The Eastern Treatment Plant is an 1,100 ha sewage treatment plant, located in the suburb of Bangholme in Victoria, Australia, 31 km southeast of Melbourne's central business district.

The plant was built in 1975 and is owned by Melbourne Water. Following treatment, some water is used as recycled water in the local area. South East Water is a major supplier of recycled water from the Eastern Treatment Plant. The rest is pumped through 56 km of pipeline to discharge into Bass Strait at Boags Rocks on the Mornington Peninsula.

==Description==
The plant is on an 1,100 ha site bordered by the Patterson River to the north, the Mornington Peninsula Freeway to the west, and the EastLink Tollway to the south and east.

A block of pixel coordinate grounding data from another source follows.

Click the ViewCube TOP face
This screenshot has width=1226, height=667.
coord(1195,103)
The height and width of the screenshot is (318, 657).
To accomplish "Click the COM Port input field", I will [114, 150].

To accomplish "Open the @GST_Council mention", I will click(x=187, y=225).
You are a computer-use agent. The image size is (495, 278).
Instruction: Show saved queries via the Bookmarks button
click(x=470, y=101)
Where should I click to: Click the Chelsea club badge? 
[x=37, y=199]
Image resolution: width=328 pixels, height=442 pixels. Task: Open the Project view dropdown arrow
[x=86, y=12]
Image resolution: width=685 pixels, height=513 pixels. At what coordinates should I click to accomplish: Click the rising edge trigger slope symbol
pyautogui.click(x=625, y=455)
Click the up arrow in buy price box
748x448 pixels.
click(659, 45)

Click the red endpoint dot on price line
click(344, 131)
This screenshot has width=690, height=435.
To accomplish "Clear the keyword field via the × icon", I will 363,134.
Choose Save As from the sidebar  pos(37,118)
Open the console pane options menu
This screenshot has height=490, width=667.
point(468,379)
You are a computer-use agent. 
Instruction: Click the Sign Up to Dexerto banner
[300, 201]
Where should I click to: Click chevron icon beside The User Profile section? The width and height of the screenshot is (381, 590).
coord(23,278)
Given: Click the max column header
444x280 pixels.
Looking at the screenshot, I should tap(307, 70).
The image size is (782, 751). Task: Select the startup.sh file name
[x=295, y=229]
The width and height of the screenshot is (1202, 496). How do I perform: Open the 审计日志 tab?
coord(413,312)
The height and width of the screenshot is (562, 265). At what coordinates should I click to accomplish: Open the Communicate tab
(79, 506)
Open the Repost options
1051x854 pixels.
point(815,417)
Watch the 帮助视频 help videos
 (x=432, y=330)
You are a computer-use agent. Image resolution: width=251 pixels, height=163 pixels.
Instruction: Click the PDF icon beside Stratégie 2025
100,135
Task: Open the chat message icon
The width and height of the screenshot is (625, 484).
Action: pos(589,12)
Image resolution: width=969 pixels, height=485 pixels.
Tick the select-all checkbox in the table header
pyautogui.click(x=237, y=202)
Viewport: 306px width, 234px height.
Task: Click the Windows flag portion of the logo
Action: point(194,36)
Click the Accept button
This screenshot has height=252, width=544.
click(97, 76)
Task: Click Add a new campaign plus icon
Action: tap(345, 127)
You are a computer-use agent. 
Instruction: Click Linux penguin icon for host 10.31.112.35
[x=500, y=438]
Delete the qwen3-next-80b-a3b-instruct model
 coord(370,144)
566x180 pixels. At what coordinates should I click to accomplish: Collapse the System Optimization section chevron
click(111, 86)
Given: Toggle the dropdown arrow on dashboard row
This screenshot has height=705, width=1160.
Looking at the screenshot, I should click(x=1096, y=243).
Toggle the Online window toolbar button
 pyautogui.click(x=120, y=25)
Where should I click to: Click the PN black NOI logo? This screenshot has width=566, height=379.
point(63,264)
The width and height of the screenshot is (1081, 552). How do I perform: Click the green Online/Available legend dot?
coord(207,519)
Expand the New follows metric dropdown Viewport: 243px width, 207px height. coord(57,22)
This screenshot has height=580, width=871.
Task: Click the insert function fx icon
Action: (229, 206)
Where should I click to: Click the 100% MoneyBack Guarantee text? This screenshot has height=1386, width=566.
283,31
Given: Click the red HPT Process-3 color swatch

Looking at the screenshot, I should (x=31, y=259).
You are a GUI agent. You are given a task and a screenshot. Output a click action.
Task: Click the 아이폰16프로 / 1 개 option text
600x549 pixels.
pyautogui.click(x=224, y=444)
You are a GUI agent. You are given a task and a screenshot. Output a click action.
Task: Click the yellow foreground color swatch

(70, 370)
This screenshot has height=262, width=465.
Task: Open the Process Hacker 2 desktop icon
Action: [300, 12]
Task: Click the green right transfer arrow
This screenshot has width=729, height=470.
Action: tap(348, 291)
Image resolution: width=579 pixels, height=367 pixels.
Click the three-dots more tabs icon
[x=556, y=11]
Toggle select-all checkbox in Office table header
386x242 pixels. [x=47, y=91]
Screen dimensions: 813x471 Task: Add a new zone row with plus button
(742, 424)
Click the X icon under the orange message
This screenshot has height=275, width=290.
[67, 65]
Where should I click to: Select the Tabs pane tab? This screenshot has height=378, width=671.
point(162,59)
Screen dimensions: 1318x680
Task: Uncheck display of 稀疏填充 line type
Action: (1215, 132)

The plant treats around 40 percent of Melbourne's sewage — about 330 ML a day — from about 1.5 million people, mainly in the eastern and south-eastern suburbs. It generates some of its own electricity, as well as heating and cooling power from biogas.

===Upgrade===
After years of lobbying by community groups led by the Clean Ocean Foundation, as of November 2011, the Eastern Treatment Plant was undergoing an upgrade to reduce environmental impact of the water discharge and increase water reuse applications of the water. The wastewater will be treated by ozone, biological filters, ultraviolet disinfection, and chlorine. The UV disinfection system that will be installed at the Plant will be the largest in Australia, consisting of 7 closed-vessel UV reactors.

==Birds==
Along with the nearby Edithvale-Seaford Wetlands, the ETP is part of the Carrum Wetlands Important Bird Area (IBA) and supports many bird species of regional, state, national and international conservation significance. Species for which the IBA is globally important are the sharp-tailed sandpiper, blue-billed duck, chestnut teal and Australasian bittern. There is no public access to the ETP for birdwatchers but the birdlife has been monitored since 1998 by monthly surveys conducted by Birds Australia, with 177 species recorded for the site.